# WHAT TO PRODUCE
Scan the entries below, and for each line that includes the word "will", make a copy.

# RECORDED DATA
• • • • •

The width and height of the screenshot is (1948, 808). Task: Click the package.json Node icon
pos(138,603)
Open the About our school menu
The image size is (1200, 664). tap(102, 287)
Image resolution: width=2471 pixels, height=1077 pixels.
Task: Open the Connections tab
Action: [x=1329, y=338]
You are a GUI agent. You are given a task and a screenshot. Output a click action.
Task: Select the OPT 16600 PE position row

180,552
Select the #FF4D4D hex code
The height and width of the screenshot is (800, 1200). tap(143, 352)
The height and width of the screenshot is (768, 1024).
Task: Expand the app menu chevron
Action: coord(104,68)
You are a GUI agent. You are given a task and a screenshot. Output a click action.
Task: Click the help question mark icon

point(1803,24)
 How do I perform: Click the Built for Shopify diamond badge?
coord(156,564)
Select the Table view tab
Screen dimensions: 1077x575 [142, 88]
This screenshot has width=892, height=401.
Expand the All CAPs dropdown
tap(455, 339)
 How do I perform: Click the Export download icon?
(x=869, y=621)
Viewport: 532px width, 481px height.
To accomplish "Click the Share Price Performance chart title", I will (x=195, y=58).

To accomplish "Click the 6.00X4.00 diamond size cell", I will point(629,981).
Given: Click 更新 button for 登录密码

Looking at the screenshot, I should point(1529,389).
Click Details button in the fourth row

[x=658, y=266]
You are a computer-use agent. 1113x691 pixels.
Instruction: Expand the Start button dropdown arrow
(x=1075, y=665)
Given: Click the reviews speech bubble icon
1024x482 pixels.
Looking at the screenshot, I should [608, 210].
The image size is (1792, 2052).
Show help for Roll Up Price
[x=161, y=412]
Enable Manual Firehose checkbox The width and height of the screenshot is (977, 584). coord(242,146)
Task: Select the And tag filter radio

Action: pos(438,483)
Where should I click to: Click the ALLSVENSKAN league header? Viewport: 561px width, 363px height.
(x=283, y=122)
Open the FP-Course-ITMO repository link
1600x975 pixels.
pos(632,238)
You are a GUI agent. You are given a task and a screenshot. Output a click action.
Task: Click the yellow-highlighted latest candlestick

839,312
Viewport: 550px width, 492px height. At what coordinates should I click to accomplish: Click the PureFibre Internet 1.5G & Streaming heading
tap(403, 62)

• • • • •

# RESPONSE TO THE TASK
To accomplish "Click the Share Price Performance chart title", I will (x=195, y=58).
To accomplish "Click the 6.00X4.00 diamond size cell", I will point(629,981).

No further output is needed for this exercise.